Id. at 143. In late 1957 and early 1958, the Tribal Business Committee, AUC’s Board of Directors, and AUC membership adopted resolutions approving the Plan of Division. Id. at 1162-1179. The resolutions adopted by the AUC board and membership confirmed that the division of assets outlined in the Plan of Division was “satisfactory, equitable, practicable and based upon the relative number of persons comprising the final membership roll of each group.” Id. at 1169, 1174-75. On March 24, 1958, the Commissioner of Indian Affairs, acting on behalf of the Secretary, approved the division of assets, finding that it was “made in a manner equitable to the two groups and within the legal authority of the” UPA. Id. at 1209.

Following the adoption and approval of the Plan for Division, the mixed-bloods, as required by the UPA, 25 U.S.C. § 6771, prepared and ratified a Plan for Distribution of the mixed-bloods’ assets among the members of the mixed-blood group. Id. at 147. In accordance with the Plan for Distribution and the UPA, the mixed-bloods in turn formed three corporations to manage their assets. Two of those were nonprofit grazing corporations (Range Corporations) created to manage approximately 172,000 acres of former tribal range lands that, pursuant to the Plan for Division, belonged exclusively to the mixed-bloods. Each mixed-blood member surrendered his or her individual interest in the range lands in return for stock in the Range Corporations (which shares could, in the discretion of each member, be leased or sold). Id. at 161. Fee patents were then issued conveying to the Range Corporations all of the range lands, as well as “all the rights, privileges, immunities, and appurtenances, of whatsoever nature,” that were connected therewith. Id. at 1261— 74. The only exceptions to these conveyances were “all minerals and mineral rights, including oil and gas,” which were “reserved to the ... Tribe ... and the [AUC]....” Id.
──────────
#### Task instructions:
1. Rewrite the passage on the tribal asset division from "Id. at 143." to "Id. at 1209.", substituting "Division Plan" for every "Plan of Division".
2. Carry the passage on the tribal asset division forward past its final sentence.

#### Data provided:
──────────
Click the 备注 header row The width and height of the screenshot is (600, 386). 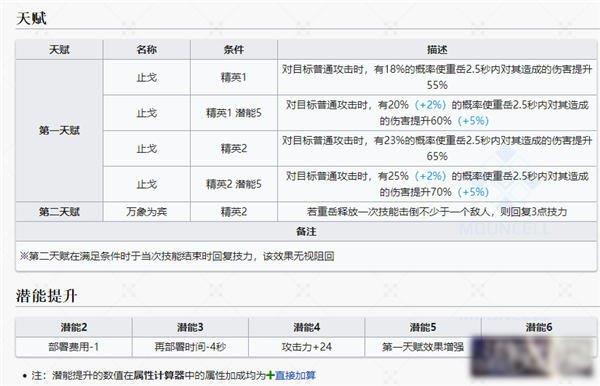306,231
──────────
#### Expected answers:
1.
Id. at 143. In late 1957 and early 1958, the Tribal Business Committee, AUC’s Board of Directors, and AUC membership adopted resolutions approving the Division Plan. Id. at 1162-1179. The resolutions adopted by the AUC board and membership confirmed that the division of assets outlined in the Division Plan was “satisfactory, equitable, practicable and based upon the relative number of persons comprising the final membership roll of each group.” Id. at 1169, 1174-75. On March 24, 1958, the Commissioner of Indian Affairs, acting on behalf of the Secretary, approved the division of assets, finding that it was “made in a manner equitable to the two groups and within the legal authority of the” UPA. Id. at 1209.

2.
The third corporation created by the mixed-bloods in connection with the Plan for Distribution was the UDC. Id. at 652. UDC was created to

manage jointly with the Tribal Business Committee ... all unadjudicated or un-liquidated claims against the United States, all gas, oil, and mineral rights of every kind, and all other assets susceptible to equitable and practicable distribution to which the mixed-blood members of said tribe ... [were then], or m[ight] thereafter become entitled ... and to receive the proceeds therefrom and to distribute the same to the stockholders of [UDC]....

Id. at 654 (UDC Articles of Incorporation).

Shortly after the Plan for Distribution received final approval, the Tribe and AUC jointly hired an engineering consultant named E.L. Decker to study and produce a report regarding the water rights on the Reservation. Id. at 2724. In doing so, both the Tribe and the AUC acknowledged that “before a distribution of lands and assignment of lands c[ould] be fully completed many irrigation problems ha[d] to be solved....” Id. Decker completed his report on December 12, 1960. The report identified all practicably irrigable acreage within the Reservation, and in turn used this as the basis for quantifying the tribal reserved water rights.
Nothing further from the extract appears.